21.09.2000

RMBI übernimmt CineCom-Gruppe Deutschland

Die belgische Werbevermarkterin RMB International (RMBI) übernimmt die Mehrheit an der CineCom & Media Deutschland. Matthias Luchsinger (Bild), CEO der Schweizer CineCom & Media AG (ebenfalls RMBI), nimmt als Vertreter der Belgier neu Einsitz in der Geschäftsleitung des Münchner Medienunternehmens. "persoenlich.com" befragte ihn zu seinen Plänen für München und Zürich und wollte von ihm wissen, was die Fusion von Pro7 und SAT.1 für die CineCom Schweiz für Konsequenzen hat. Das Interview:
RMBI übernimmt CineCom-Gruppe Deutschland

Ihr erklärtes Ziel ist es, die Entwicklung der deutschen CineCom weiter in Richtung "Full Media Competence Center" zu forcieren. Was genau heisst das?

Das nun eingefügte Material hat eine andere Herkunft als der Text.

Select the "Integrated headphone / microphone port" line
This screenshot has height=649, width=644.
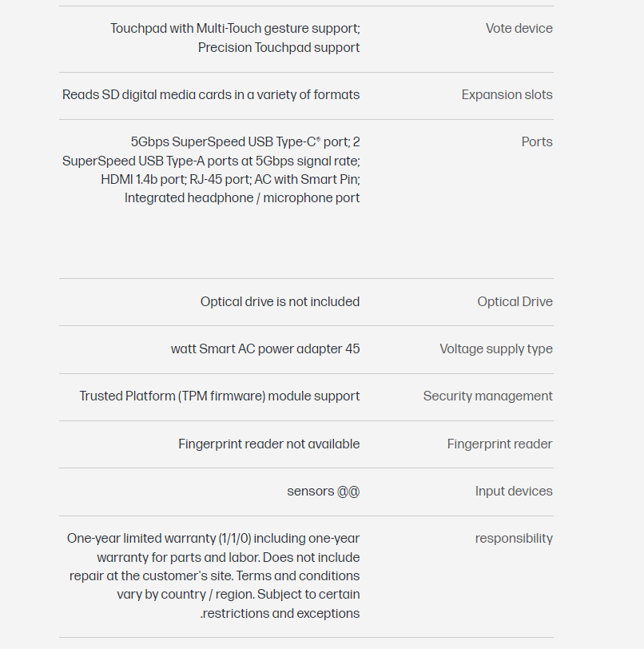[x=242, y=198]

Bis anhin war CineCom Deutschland vorallem in den Bereichen Kino, Print und Eventpromotion tätig. Unser Ziel ist es, ähnlich wie in der Schweiz, in die Bereiche Radio, Fernsehen und Neue Medien vorzustossen. Zwar stehen zumindest im Bereich Radio/TV die Player in Deutschland bereits fest, doch wir glauben, mit zielgruppenaffinen Paketen noch etwas bewegen zu können. Ich denke da zum Beispiel an Spartenprogramme, die sich an ein jugendliches Publikum richten.

Wie sieht Ihre Aufgabe in Deutschland konkret aus? Für das operative Geschäft zeichnet ja nach wie vor Peter Thiem verantwortlich.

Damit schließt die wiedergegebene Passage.